The other headline: red. It’s a colour imbued with drama, but in many way it’s as classic as black or navy – and became a significant theme of autumn/winter 2023. “There is no other colour that is so fundamental, so fused to our primal, human itches,” Charlotte Sinclair wrote of red. “Red takes no prisoners. It is emphasis itself, the double underline, the stop sign, the alert, the roadblock, the alarm, the danger, the oomph, the sex, the passion, the incitement, the excitement. Maximilian Davis, who has made the colour his signature as creative director at Ferragamo, certainly agrees with her. But the list of designers playing with the fiery shade is long.
This season, instead of kooky combinations and unlikely clashes, it’s all about tonal dressing. Below, a breakdown of key colour trends for autumn/winter 2023.
The likes of Prada, Bottega Veneta and The Row added fiery reds into their autumn line-up, where it spiced up tailoring and knitwear like a Scotch Bonnet pepper. This trend is not for wallflowers, and is designed to be worn full throttle and head-to-toe. Red is often associated with classic Old Hollywood glamour (think post-transformation Julia Roberts in Pretty Woman), however the autumn/winter 2023 shows offered more modern styling inspiration – the knitted coords at Ferragamo, glossy scarlet skirts at Prada, and the tailored wool coat and matching gloves at The Row all get honourable mentions.
All business grey
The forecast for autumn/winter 2023 is overcast, with a moody palette resembling London skies. One outfit all Vogue editors want to be wearing this September is the slouchy cardigan and matching fluted knitted skirt at Loewe – who knew a grey cardigan could make such an impact? There was plenty more boardroom-ready grey – Gucci served a slouchy trouser suit which was very The Wolf Of Wall Street, while Max Mara, Emilia Wickstead and Bottega Veneta elevated the sensible grey coat. Alberta Ferretti, meanwhile, made grey glamorous with a strapless charcoal gown just waiting for a red-carpet outing.
Every shade of yellow
Pantone’s colour report from London Fashion Week autumn/winter 2023 highlighted “Spectra Yellow”, a punchy mustard shade. Commercially speaking, yellow is always regarded as a controversial, risky colour that tends to end up in the final reduction section of sales, and yet it was all over the autumn runways. At Ferragamo and Christopher Kane it was highly saturated and bold, however the likes of Molly Goddard, Tove and Givenchy focused on softer, buttery shades that were vanilla adjacent.

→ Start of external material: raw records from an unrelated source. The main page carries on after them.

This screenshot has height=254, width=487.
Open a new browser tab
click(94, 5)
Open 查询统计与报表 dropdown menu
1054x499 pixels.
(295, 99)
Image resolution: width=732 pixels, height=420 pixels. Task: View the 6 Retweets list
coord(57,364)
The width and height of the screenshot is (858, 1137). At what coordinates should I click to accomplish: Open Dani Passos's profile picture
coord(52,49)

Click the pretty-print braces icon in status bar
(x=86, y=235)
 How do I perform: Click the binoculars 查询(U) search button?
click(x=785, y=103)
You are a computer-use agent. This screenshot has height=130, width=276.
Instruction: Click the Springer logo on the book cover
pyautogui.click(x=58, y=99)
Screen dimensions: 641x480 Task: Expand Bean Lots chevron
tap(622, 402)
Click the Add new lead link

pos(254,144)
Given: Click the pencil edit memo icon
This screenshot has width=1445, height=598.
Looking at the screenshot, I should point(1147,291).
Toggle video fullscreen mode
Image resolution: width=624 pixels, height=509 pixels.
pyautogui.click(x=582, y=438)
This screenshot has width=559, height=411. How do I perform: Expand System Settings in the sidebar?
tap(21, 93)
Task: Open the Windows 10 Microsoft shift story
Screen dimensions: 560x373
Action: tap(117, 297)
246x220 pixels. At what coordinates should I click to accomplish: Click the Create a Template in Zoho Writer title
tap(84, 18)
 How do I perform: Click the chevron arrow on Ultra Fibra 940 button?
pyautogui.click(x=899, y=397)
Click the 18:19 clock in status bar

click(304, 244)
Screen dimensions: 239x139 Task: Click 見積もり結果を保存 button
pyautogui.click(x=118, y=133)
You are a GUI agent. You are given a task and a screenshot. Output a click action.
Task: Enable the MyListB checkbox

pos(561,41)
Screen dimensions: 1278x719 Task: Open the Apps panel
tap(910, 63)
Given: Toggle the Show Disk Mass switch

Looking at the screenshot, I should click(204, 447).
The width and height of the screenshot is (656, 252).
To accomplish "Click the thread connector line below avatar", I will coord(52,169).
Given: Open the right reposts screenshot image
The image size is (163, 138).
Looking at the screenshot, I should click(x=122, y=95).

The buttermilk silken slip dress at Tove shows that yellow can have mass appeal and be a crowd pleaser – expect to see it making a splash on Instagram.
Black never goes away, but it was so ubiquitous this season as to require a dedicated section of this trend report. Black formed the foundation of a number of collections, including at The Row, Versace and Givenchy. These masterful looks showed why black is a uniform for so many – it’s perhaps the most effortlessly stylish way of getting dressed. When in doubt, dress like an Olsen twin this winter.
Barbiecore is still going strong, with a number of bubblegum-pink outfits on the catwalk that could have come straight from the wardrobe in the doll’s Dreamhouse. Instead of soft shades, the pinks that proliferated in the autumn/winter 2023 collections were saccharine and vibrant. Versace peppered hot pink through an otherwise largely black collection, while Roksanda and Standing Ground both included rippling, satin gowns in joyful shades of pink. Giorgio Armani and Rick Owens, meanwhile, offered a more ’90s supermodel spin, with sugary mirrored metallics.
There was no ignoring the dominance of ivory, matrimonial looks for autumn/winter 2023. Fashion-forward brides can look to the likes of Ferragamo, Richard Quinn and Victoria Beckham for a modern spin on wedding dressing, while Prada proved you don’t need a ring to embrace this mood. Prada turned the embellishments you’d usually only find on wedding dresses into everyday skirts, and paired them with practical crewneck jumpers. The white bow-adorned pumps are destined to be a fixture on the front row come September.